▶ **Task objective**
Revise the lines between the one holding "Identify the click" and the one holding "[Subscribe] (785, 1940)", inclusive, by swapping "Subscribe" for "Sign Up" and keeping everything else as it stands. Give back only those lines.

=== Listed entries ===

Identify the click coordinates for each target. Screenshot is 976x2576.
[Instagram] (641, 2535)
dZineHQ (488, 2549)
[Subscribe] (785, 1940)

===
=== Listed entries ===

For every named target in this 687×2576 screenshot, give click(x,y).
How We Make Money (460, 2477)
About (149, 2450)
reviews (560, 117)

===

▶ **Response**
Identify the click coordinates for each target. Screenshot is 976x2576.
[Instagram] (641, 2535)
dZineHQ (488, 2549)
[Sign Up] (785, 1940)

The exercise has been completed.